# AI-Powered HR Assistant: A Use Case for Nestle’s HR Policy Documents

## Nestlé HR Policy Chatbot Overview

This Jupyter Notebook implements a conversational chatbot designed to answer user queries based on information contained within Nestlé's HR policy documents. It leverages several powerful technologies from the field of Natural Language Processing (NLP) and Large Language Models (LLMs) to achieve this:

1.  **Document Loading and Chunking:** The notebook begins by loading the HR policy document (in PDF format) and splitting it into smaller, manageable text chunks. This is crucial because LLMs have limitations on the amount of text they can process at once.

2.  **Text Embeddings:** Each text chunk is then converted into a numerical vector representation called an "embedding." These embeddings capture the semantic meaning of the text, allowing the system to understand the relationships between different pieces of information. OpenAI's embedding models are used for this purpose.

3.  **Vector Database:** The embeddings are stored in a vector database (Chroma), which allows for efficient similarity search. This means that when a user asks a question, the system can quickly find the most relevant text chunks from the HR policy.

4.  **Question Answering with LLM:** The most relevant text chunks are then passed to a large language model (OpenAI's GPT model) along with the user's question. The LLM uses this context to generate a coherent and informative answer.

5.  **User Interface:** Finally, a user-friendly interface is created using Gradio, allowing users to easily interact with the chatbot.

In summary, this notebook demonstrates a complete workflow for building a question-answering system over a PDF document using state-of-the-art NLP and LLM techniques. This approach can be generalized to other document types and domains, making it a valuable tool for information retrieval and knowledge management. The notebook is structured with Markdown explanations and code blocks separated by functionality, making it easy to follow and understand the implementation details.

---

### Installation of Libraries

This code block uses `pip` to install the necessary Python libraries. These libraries are essential for the chatbot's functionality:

*   `openai`: For interacting with OpenAI's models (GPT).
*   `langchain`: A framework for developing applications powered by language models.
*   `chromadb`: A vector database for storing and retrieving text embeddings.
*   `pypdf`: For loading and processing PDF documents.
*   `gradio`: For creating the user interface.
*   `tiktoken`: For tokenizing text, especially important for managing context windows with large language models.
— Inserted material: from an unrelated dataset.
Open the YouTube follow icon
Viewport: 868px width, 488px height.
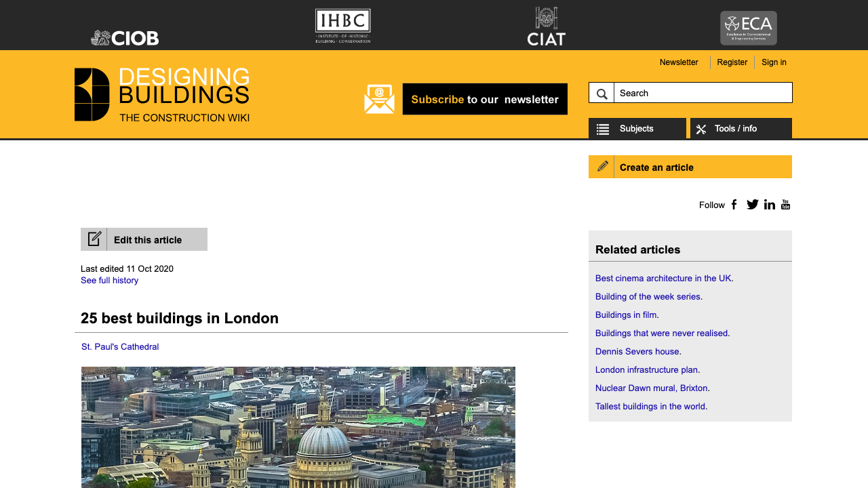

**Note:** You only need to run this cell once. If you've already installed these libraries, you can skip this step. If you are running this in a Google Colab notebook, you will need to run this section every time you connect to a new runtime.

In [None]:
# Install necessary libraries (run this in your notebook environment if needed)
# !pip install openai langchain chromadb pypdf gradio tiktoken

### Import Libraries and Set API Key

This block imports the required libraries and sets up the OpenAI API key.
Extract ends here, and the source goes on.